● WHAT YOU NEED TO DO
Continue the Russian word-of-the-day post on свеча from where it stops.

Russian Word of the Day: Свеча -candle, suppository


свечка-svYEchka (the ‘k’ makes it diminutive)

I’ve long known the word свеча or свечка as candle but the second meaning I learned last fall while in Kiev.

This is like children’s Tylenol but it’s in the form of ректальные суппозитории (rectal suppositories, the medical terminology for свечки)

My friend Katya works as a pediatrician in Kiev.  Her little boy, Bogdan, was starting to get sick with something.  I heard her tell Bogdan, “Иди сюда, надо свечку тебе поставить” (come here we need to give you a suppository). Bogdan immediately started screaming and tried to run away.  Katya had me help her hold him down while she поставила свечечку в его попку (put the little suppository in his little bum).

● DATA EXCERPTS
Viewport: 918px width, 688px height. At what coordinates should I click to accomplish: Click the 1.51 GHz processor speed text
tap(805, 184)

--

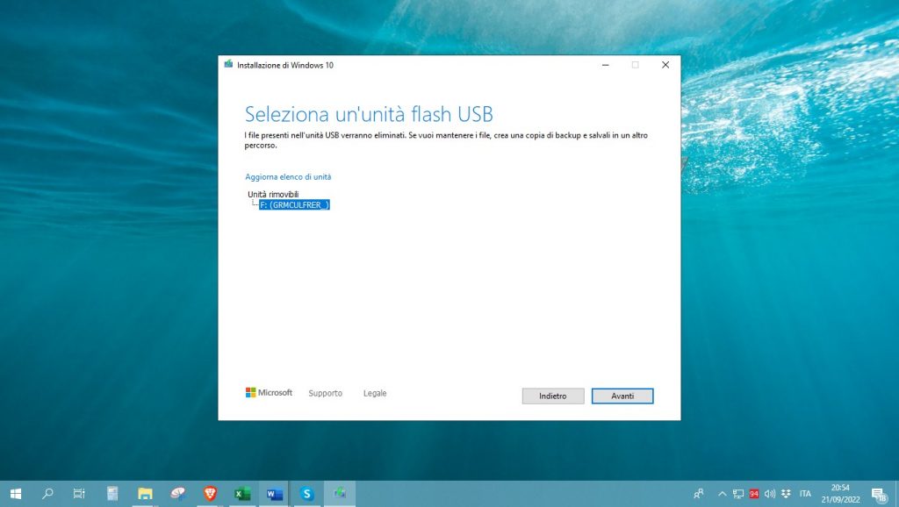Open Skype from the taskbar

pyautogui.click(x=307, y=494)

● RESULT OF THIS EXERCISE
My experience with suppositories was only for childhood constipation but I guess these suppositories contained medicine that dissolves in their system.  Katya said it would help Bogdan with his cold.  She was so surprised that I didn’t know what a свечка was.  She asked, “Well, how do you give kids medicine in America?” And I said, “With a spoon to the mouth”.  I explained that we make our medicine sugary and delicious so it’s a little easier to coax children into taking it.

So there you have it.  Свечка/свеча means both candle or a suppository.  If someone comes up to you and asks is you want a свеча, you might want to make sure you know which kind they have in mind before agreeing.